═════ Data supplied

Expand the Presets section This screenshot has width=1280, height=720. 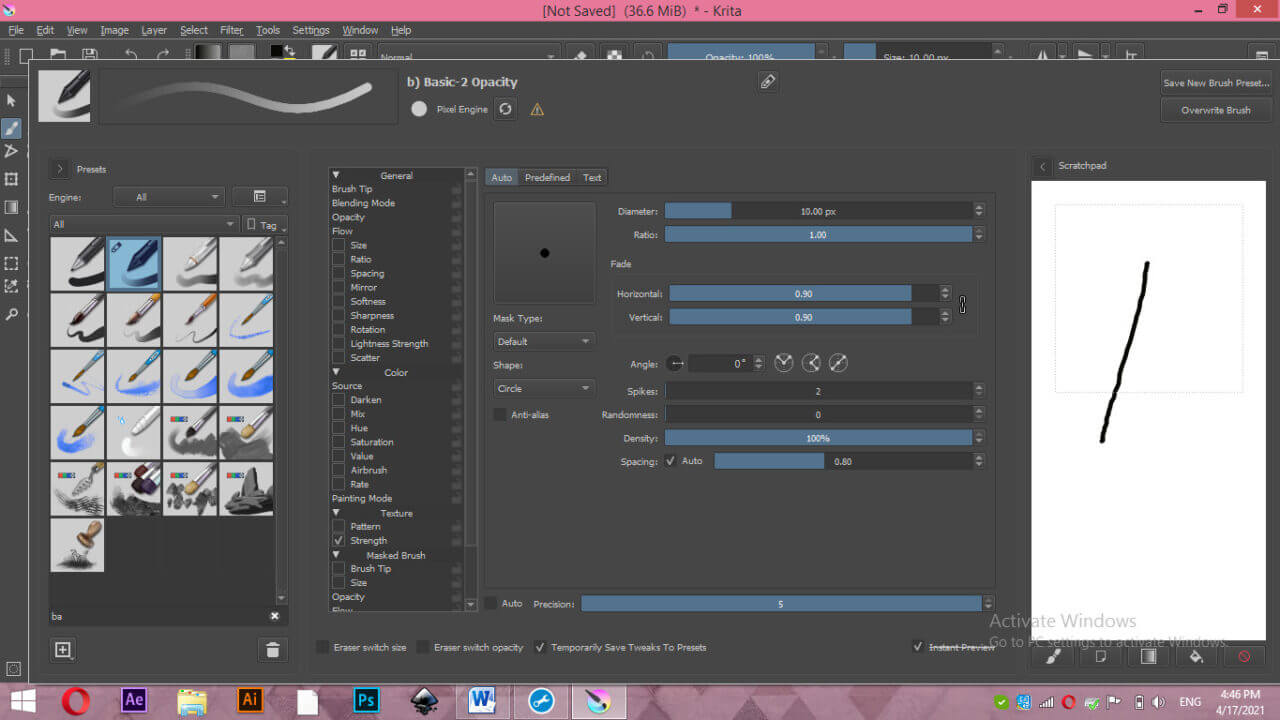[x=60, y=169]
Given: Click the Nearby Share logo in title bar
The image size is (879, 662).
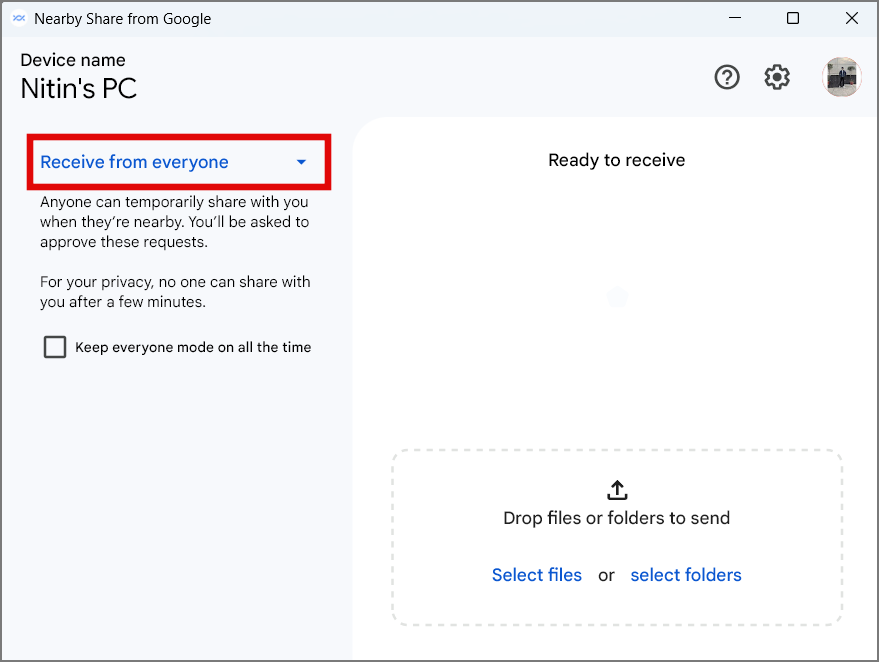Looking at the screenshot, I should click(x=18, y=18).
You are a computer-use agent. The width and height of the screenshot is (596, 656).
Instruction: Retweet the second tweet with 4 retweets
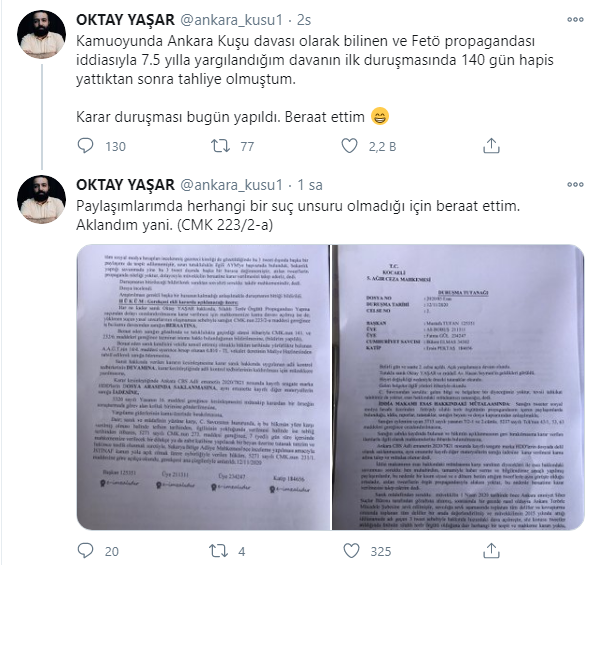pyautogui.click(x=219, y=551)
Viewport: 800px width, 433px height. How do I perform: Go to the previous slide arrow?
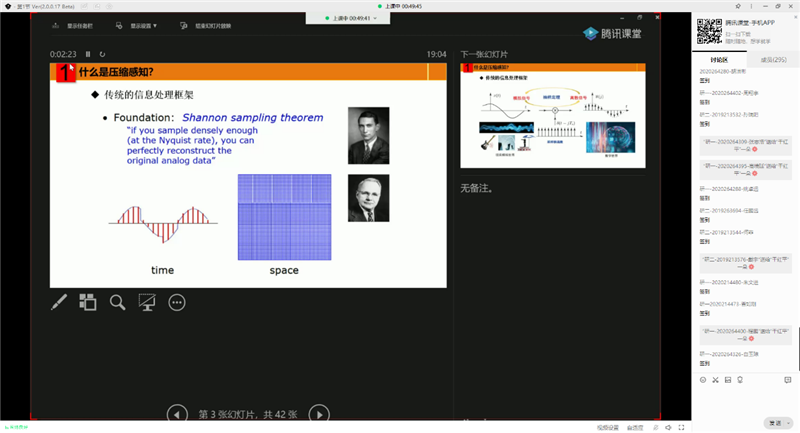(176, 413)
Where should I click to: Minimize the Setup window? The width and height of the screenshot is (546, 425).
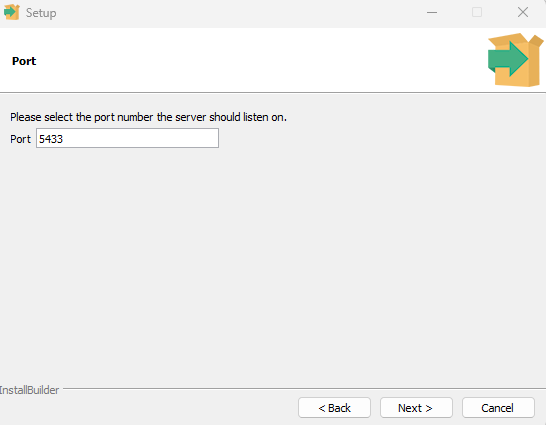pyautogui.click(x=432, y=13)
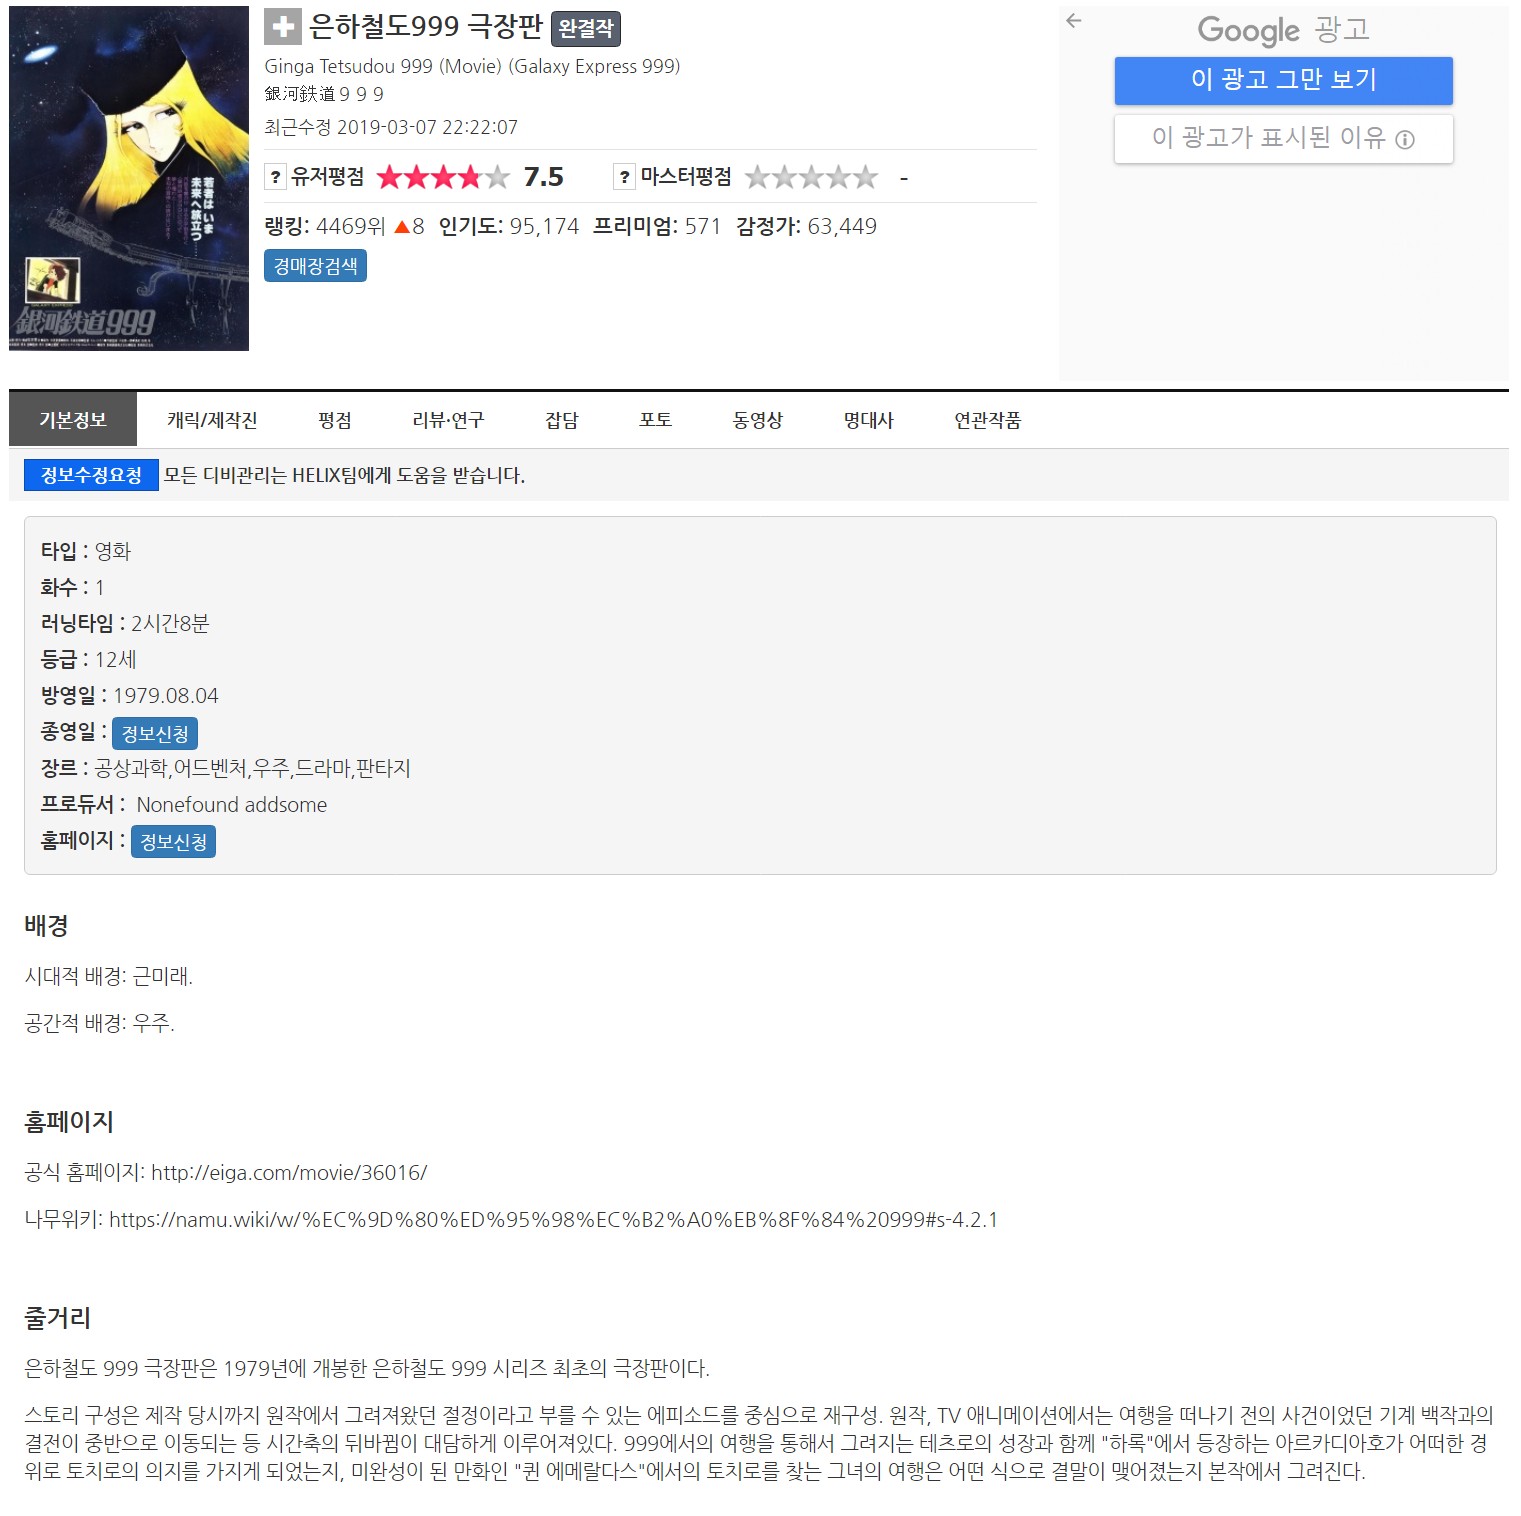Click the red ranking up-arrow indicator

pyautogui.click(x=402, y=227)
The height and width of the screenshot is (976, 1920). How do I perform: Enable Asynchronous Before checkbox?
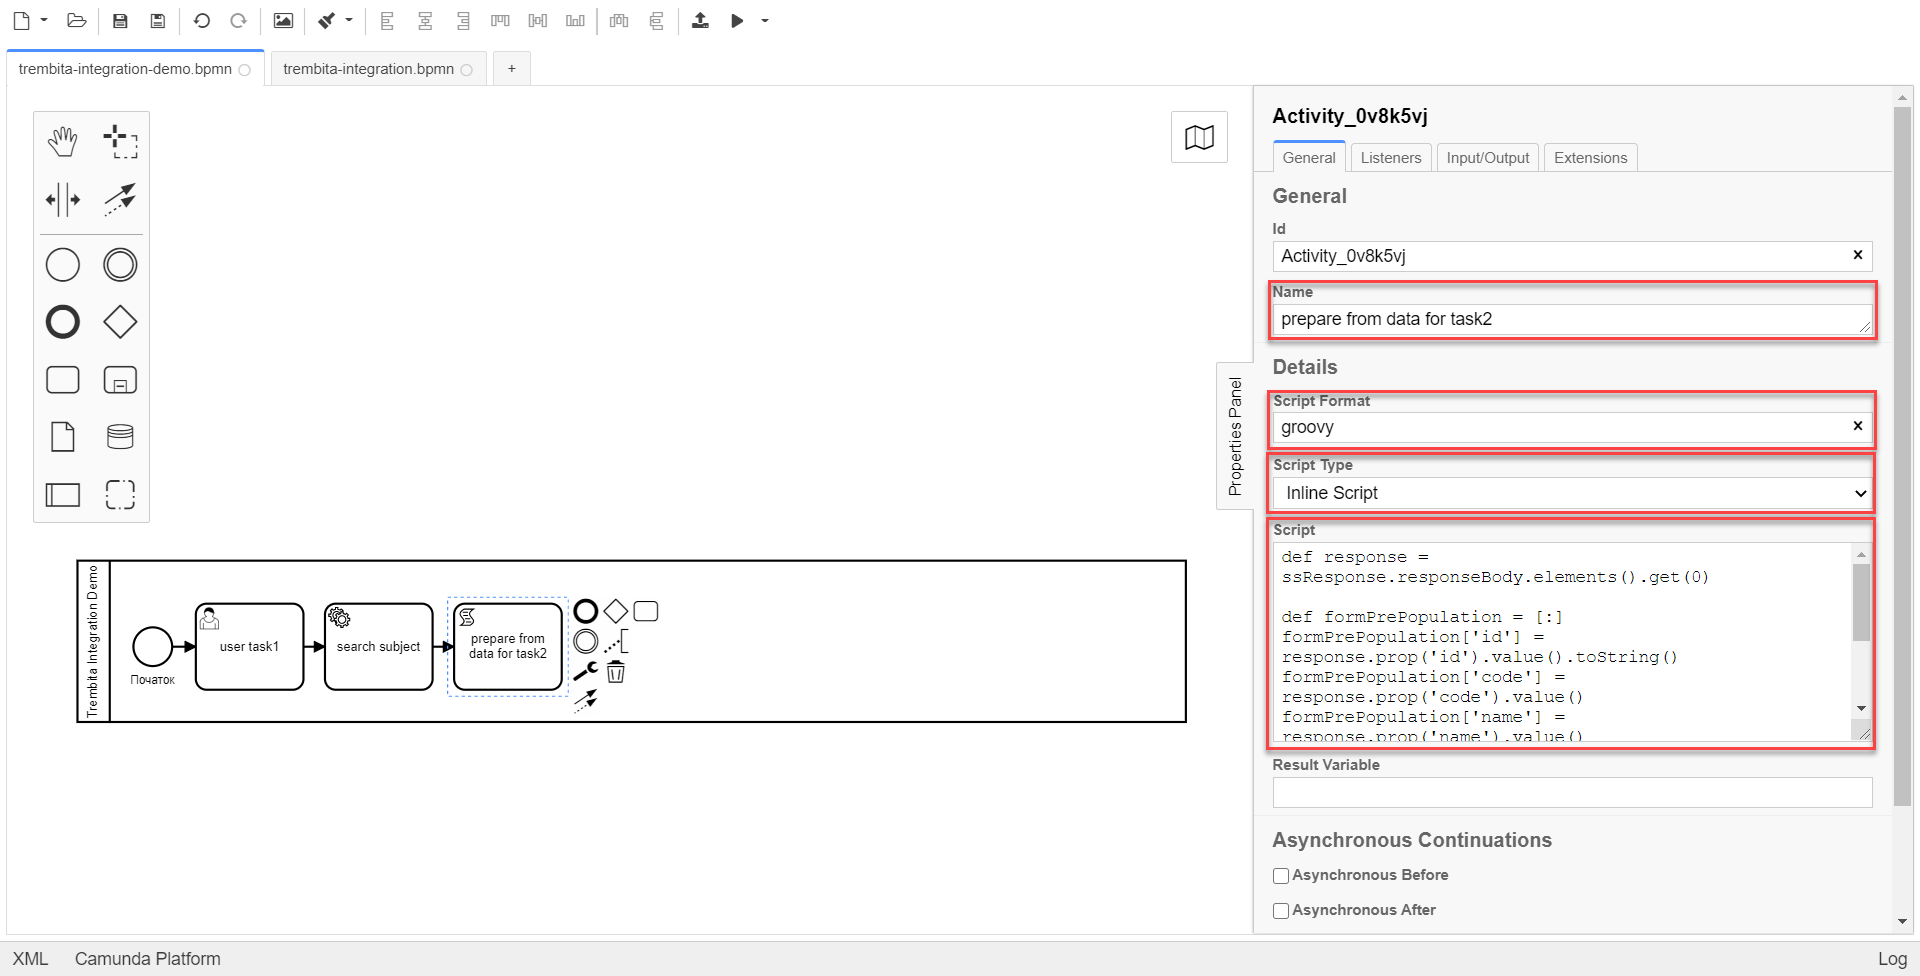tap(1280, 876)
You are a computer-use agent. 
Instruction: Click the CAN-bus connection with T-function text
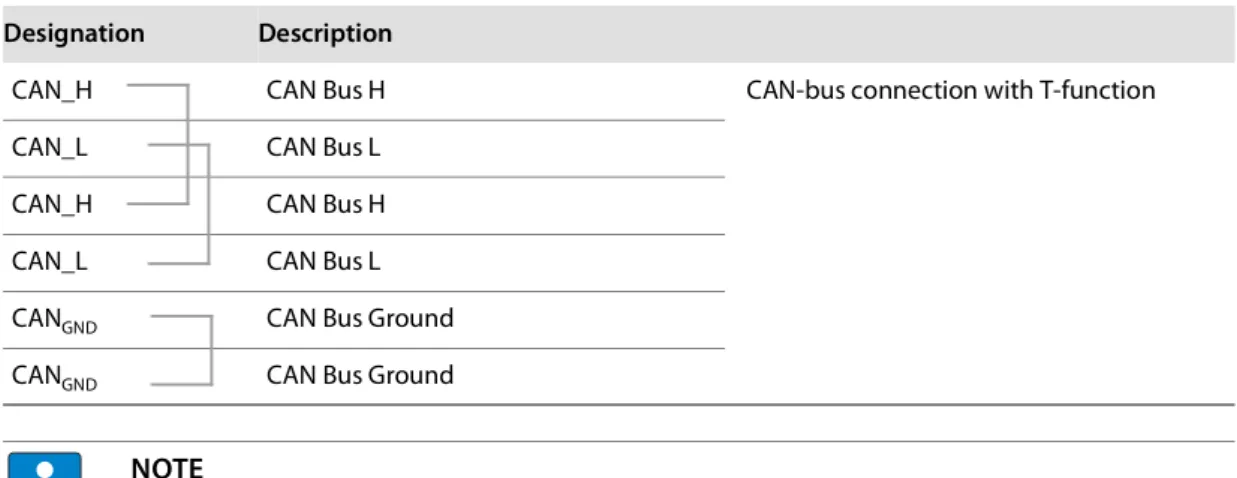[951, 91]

══════════

Give the number of lines above in which the word "agent" appears, and nothing more.

» Exercise answer
2